When used as first-line therapy, radiotherapy may be sufficient to achieve complete remission of the neoplasm. A total dose ranging between 20 and 36 Gy is recommended by the actual guidelines, with good results in terms of response to therapy and tolerability of toxicity.56 However, increasing evidences support the efficacy of lower dosages, which greatly reduce side effects.57 Indeed, the classic protocols of radiotherapy are increasingly modifying the intensity of treatments to obtain the best response with a reduced toxicity. Several studies proposed the use of low-dose radiotherapy (LDRT) (4 Gy in 2 sessions or 8 Gy in 2 sessions), showing high response rates with reduction of toxicity.58 LDRT may represent a good treatment choice mainly in case of relapsed neoplasm or multifocal disease.58 However, some Authors proposed LDRT as first-line therapy with a good rate of remission and low toxicity, reserving standard dose RT only in case of relapse.59

Topical therapies play a minor role for treatment of PC-MZL. Topical corticosteroids with high potency represent a potential alternative in case of plaques with mild infiltration, while intralesional injections may be used in case of more thickened skin lesions.60 However, disease recurrences and adverse effects have been reported in these cases.60 Intralesional therapy using interferon-α (IFN-α) and rituximab may be used as second-line treatment or in the patients with multiple cutaneous lesions.61,62 However, there treatments may be burdened by pain at injection site and potential systemic reaction.62 Genetically modified viruses (adenovirus interferon-γ) are being tested as intralesional therapy.63

In patients with Borrelia burgdorferi infection, antibiotic treatment (doxycycline 100 mg bid 3 weeks or cefotaxime i.v.) should be performed, but not all cases respond to therapy.64

Systemic therapies are usually unnecessary in PC-MZL and it should be limited to cases with systemic spread.
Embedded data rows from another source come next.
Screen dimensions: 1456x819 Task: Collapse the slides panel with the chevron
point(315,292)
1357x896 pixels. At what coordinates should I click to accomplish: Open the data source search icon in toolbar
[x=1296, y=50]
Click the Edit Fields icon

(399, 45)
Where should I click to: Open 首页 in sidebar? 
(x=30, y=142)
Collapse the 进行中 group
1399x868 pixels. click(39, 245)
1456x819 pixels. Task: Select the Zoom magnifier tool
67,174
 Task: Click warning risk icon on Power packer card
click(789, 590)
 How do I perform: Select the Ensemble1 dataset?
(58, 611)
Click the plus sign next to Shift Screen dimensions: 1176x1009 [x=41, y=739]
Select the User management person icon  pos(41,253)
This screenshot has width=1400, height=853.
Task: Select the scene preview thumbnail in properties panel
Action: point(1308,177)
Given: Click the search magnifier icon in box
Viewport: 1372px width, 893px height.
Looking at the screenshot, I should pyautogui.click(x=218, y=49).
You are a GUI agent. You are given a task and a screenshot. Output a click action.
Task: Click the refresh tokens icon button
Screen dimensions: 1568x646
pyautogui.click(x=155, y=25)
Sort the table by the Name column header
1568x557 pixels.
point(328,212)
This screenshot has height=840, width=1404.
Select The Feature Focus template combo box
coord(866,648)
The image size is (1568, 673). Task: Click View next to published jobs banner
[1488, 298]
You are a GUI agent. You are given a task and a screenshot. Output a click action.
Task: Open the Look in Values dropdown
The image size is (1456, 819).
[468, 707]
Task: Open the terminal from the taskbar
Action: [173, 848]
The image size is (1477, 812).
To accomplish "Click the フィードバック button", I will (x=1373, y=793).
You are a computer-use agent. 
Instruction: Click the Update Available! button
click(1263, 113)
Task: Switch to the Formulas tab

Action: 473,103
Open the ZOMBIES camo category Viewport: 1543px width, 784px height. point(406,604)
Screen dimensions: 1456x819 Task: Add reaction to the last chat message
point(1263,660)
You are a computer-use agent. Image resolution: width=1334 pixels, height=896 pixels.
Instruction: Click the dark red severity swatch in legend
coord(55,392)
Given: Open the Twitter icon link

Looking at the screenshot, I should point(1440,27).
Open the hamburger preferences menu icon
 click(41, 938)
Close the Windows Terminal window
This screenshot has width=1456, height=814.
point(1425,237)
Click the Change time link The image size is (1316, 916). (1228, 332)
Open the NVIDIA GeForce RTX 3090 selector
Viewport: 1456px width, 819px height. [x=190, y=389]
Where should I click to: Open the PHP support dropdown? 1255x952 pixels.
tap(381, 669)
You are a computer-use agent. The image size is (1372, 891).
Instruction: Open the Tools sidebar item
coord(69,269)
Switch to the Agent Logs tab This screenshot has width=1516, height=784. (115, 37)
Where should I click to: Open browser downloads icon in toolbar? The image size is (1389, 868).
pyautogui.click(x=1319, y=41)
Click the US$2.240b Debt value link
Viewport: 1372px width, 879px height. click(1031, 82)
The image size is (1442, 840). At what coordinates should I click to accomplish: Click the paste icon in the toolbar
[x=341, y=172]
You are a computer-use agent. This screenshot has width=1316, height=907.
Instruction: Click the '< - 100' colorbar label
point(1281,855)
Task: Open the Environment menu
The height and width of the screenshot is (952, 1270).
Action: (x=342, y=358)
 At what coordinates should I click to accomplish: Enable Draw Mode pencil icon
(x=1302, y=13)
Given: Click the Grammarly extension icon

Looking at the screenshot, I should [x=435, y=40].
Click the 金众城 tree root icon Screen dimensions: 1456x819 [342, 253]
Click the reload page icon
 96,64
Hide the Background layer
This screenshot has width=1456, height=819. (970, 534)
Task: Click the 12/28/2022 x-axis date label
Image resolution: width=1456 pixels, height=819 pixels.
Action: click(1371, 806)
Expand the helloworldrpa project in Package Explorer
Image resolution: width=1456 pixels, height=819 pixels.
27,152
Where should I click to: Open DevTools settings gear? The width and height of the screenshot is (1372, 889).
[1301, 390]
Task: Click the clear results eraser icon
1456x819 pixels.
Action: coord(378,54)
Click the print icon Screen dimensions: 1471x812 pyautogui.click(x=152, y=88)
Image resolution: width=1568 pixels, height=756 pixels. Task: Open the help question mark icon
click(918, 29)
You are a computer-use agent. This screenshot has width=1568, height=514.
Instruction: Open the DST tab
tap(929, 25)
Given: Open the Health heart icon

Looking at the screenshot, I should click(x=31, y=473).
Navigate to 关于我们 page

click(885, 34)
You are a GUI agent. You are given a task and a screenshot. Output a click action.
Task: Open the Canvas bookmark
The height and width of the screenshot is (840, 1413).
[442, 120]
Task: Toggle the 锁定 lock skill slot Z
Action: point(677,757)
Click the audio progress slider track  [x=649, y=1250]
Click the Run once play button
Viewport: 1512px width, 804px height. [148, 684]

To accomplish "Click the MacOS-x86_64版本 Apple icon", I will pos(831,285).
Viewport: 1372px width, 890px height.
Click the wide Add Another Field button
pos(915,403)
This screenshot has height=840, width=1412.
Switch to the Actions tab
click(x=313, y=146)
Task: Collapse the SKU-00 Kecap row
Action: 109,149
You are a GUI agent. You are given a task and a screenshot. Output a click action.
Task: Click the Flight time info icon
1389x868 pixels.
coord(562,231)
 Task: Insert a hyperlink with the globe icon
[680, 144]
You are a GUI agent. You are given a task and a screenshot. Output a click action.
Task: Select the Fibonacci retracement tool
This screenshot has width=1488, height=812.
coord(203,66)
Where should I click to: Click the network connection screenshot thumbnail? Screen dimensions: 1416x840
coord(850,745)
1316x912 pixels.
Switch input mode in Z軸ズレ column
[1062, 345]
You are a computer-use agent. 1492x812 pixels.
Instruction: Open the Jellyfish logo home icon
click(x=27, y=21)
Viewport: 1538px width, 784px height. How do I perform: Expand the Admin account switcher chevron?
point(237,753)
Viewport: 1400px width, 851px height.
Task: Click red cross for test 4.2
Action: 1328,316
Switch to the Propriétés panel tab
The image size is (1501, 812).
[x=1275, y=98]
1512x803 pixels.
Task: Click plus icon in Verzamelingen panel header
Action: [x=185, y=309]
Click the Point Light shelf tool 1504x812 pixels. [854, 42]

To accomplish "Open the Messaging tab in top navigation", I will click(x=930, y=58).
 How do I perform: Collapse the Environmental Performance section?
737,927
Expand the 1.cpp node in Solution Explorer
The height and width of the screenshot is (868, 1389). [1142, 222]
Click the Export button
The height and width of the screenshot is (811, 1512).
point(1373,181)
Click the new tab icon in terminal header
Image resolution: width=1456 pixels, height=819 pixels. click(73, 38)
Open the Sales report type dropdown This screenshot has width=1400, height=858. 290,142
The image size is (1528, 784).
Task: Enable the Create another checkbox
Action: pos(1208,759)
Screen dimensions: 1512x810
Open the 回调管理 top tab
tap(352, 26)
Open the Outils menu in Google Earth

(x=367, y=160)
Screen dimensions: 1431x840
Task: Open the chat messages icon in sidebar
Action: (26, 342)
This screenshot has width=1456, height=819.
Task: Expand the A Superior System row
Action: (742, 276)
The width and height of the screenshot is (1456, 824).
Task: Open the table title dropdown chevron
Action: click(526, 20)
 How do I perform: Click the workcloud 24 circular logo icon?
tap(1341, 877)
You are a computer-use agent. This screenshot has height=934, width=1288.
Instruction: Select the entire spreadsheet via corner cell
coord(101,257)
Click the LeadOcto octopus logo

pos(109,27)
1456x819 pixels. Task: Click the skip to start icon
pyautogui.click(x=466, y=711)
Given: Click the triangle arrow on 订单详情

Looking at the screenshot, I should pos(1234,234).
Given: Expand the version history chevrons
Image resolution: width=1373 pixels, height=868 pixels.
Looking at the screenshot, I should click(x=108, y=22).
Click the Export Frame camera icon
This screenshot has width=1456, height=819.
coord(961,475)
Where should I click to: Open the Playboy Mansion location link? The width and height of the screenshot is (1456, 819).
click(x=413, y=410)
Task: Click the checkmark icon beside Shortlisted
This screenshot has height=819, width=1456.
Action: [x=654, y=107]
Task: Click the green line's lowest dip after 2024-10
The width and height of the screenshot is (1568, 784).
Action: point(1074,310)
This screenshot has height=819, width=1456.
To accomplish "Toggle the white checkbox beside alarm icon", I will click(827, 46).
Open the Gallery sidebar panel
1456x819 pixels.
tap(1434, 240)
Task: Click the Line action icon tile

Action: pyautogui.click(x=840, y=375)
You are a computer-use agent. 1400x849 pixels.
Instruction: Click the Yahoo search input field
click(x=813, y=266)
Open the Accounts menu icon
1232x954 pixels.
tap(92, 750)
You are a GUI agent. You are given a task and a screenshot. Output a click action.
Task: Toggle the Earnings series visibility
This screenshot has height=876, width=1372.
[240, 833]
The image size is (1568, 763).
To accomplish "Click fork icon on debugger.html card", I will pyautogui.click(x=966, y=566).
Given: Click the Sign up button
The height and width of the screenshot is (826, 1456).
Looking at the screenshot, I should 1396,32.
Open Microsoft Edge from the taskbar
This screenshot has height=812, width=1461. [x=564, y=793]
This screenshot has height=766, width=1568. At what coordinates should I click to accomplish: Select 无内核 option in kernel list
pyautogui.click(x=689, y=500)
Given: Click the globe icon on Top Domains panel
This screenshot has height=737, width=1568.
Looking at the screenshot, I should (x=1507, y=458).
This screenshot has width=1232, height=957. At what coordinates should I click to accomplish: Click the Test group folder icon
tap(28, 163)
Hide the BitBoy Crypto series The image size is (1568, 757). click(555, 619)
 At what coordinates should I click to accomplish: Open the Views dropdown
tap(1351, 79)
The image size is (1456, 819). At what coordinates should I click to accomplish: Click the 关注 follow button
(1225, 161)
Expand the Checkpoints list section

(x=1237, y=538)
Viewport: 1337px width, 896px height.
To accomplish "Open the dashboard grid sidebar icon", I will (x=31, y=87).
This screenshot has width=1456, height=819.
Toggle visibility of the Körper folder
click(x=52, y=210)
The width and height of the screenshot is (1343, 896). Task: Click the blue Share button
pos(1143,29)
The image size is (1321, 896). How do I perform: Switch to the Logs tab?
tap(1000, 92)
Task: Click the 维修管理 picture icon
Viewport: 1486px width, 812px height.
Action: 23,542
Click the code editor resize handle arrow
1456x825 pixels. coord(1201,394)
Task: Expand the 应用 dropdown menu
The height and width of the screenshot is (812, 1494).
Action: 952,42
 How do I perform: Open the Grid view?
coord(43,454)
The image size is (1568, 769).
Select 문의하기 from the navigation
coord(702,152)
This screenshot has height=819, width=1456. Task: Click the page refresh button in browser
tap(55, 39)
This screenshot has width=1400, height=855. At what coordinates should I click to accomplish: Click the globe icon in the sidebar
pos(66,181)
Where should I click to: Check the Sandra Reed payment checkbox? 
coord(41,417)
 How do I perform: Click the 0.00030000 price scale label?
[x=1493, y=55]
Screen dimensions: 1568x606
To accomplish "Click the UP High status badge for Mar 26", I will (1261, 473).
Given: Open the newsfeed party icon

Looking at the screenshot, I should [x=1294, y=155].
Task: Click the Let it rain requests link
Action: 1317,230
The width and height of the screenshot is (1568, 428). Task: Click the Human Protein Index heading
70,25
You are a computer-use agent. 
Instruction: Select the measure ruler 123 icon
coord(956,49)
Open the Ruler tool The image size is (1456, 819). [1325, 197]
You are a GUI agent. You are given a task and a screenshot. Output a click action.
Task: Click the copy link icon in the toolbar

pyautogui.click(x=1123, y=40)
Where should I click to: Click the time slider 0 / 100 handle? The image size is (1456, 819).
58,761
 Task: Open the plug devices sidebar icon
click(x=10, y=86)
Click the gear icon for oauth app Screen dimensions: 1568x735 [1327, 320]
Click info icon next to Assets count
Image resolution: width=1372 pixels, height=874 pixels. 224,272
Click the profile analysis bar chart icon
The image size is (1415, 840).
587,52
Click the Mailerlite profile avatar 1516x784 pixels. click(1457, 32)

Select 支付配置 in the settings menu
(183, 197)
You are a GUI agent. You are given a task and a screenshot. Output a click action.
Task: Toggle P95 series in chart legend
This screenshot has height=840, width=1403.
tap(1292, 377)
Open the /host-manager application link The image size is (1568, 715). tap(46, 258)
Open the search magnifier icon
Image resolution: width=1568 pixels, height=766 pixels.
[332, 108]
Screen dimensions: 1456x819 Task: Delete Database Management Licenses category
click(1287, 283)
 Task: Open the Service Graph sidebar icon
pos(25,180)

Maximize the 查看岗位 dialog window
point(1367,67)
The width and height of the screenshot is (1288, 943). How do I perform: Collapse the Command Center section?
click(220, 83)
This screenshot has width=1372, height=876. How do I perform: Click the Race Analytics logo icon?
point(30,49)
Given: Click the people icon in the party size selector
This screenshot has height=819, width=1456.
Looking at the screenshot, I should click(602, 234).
These cases are exceeding rare, and consequently data about the use of systemic therapy in PC-MZL are lacking. However, the most useful drug in this setting is rituximab, alone or in combination with chlorambucil, fludarabine, cyclophosphamide and vincristine in CVP, bendamustine.65 Moreover, new therapeutic options are being evaluated for the treatment of relapsed or refractory indolent lymphomas, such as lenalidomide, ibrutinib, idelalisib.66–69

Conclusion

PC-MZL is an indolent lymphoma with an excellent prognosis, and the extra-cutaneous secondary dissemination is exceeding rare. The diagnosis may be challenging, from both a clinical and histological point of view, and differential diagnosis is wide, including benign and malignant diseases. Surgery and radiotherapy represent the best therapy in most cases.

Abbreviations

PC-MZL, primary cutaneous marginal zone lymphoma; PC-BCL, primary cutaneous B-cell lymphoma; EBV, Epstein-Barr Virus; MALT, mucosa-associated lymphoid tissue; PCDLBCL, LT, primary cutaneous diffuse large B-cell lymphoma, leg type; CD, cluster of differentiation; Ig, immunoglobulin; MNDA, myeloid cell nuclear differentiation antigen; LDH, Lactate Dehydrogenase; PET, positron emission tomography; CT, computed tomography; US, ultra sound; ESR, Erythrocyte Sedimentation Rate; CRP, C-reactive protein; SPE, Serum Protein Electrophoresis; HIV, Human Immunodeficiency Virus; HBV, hepatitis B virus; AST, aspartate transaminase; ALT, alanine transaminase; HCV, Human Immunodeficiency Virus; IELSG, International Extranodal Lymphoma Study Group; EORTC/ISCL, European Organization for Research and Treatment of Cancer/International Society of Cutaneous Lymphoma.

Disclosure

The authors report no conflicts of interest in this work.